Reproduce the passage of the algebra lesson starting at "Natashia Bearam-Edmunds" and ending at "of two squares.", with no changes.

** BEGIN TEXT BLOCK **

Functions and Algebra: Manipulate and simplify algebraic expressions

# Unit 2: Factorisation

Natashia Bearam-Edmunds

### Unit outcomes

By the end of this unit you will be able to:

• Factorise by identifying and taking out the common factor.
• Factorise by grouping in pairs.
• Factorise the difference of two squares.
• Factorise trinomials.

## What you should know

Before you start this unit, make sure you can:

## Introduction

When we learn about fractions we are shown that the highest common factor (HCF) of two numbers is the largest number that divides evenly into both numbers. For example, $\scriptsize 3$ is the (HCF) of $\scriptsize 9$ and $\scriptsize 15$ because it is the largest number that divides exactly into both numbers. The HCF of works the same way.

Many polynomial expressions can be written in simpler forms by factorising. Finding the HCF is just one of the ways that we factorise expressions. In this unit, we will look at different methods to factorise polynomials.

## Find the highest common factor

Factorisation reverses the process of multiplying and expanding brackets that we covered in Unit 1. For example, if we expand $\scriptsize 3(x+2)$ we get $\scriptsize 3x+6$. When we factorise, we start with $\scriptsize 3x+6$ and end up with $\scriptsize 3(x+2)$. The two expressions are exactly the same in value no matter what values we substitute for $\scriptsize x$.

Each part of a product is called a factor of the expression. If $\scriptsize c=ab$, then $\scriptsize a$ and $\scriptsize b$ are factors of $\scriptsize c$. Similarly, $\scriptsize 3$ and $\scriptsize x+2$ are factors of $\scriptsize 3(x+2)$ since $\scriptsize 3x+6=3(x+2)$. Factorising based on common factors relies on there being factors common to all the terms.

** END TEXT BLOCK **
** BEGIN DATA SHOWN **

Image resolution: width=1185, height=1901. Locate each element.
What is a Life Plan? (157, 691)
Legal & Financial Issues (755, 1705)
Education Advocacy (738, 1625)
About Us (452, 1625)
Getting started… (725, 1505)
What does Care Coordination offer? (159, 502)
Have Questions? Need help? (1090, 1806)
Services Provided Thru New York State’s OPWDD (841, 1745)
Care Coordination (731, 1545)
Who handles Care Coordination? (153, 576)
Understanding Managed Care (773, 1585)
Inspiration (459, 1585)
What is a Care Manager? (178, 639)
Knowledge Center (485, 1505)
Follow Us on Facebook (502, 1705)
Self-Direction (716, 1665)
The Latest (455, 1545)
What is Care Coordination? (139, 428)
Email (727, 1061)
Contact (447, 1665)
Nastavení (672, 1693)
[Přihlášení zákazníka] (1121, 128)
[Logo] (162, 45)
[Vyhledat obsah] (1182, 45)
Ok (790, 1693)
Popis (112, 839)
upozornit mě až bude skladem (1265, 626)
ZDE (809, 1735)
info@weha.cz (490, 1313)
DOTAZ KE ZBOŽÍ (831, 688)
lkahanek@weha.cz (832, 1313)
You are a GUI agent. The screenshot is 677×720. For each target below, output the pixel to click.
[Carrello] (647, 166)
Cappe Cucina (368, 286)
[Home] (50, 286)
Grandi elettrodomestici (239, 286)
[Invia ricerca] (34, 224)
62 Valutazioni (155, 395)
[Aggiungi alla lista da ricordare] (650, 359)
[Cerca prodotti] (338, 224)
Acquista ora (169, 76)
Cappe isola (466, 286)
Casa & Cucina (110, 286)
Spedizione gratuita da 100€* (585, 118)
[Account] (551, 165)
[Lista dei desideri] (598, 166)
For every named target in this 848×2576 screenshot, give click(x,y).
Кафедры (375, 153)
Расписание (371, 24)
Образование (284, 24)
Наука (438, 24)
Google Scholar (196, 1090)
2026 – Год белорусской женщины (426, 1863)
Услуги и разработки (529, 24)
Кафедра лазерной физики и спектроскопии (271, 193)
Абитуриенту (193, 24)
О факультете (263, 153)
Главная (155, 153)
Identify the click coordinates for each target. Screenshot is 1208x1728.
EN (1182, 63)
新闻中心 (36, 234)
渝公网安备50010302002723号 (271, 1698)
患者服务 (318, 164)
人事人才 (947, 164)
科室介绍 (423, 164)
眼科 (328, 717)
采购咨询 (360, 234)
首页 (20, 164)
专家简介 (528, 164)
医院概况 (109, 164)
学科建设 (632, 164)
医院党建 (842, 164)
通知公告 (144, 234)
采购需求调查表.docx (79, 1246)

** END DATA SHOWN **

-- FULL ANSWER --
Natashia Bearam-Edmunds

### Unit outcomes

By the end of this unit you will be able to:

• Factorise by identifying and taking out the common factor.
• Factorise by grouping in pairs.
• Factorise the difference of two squares.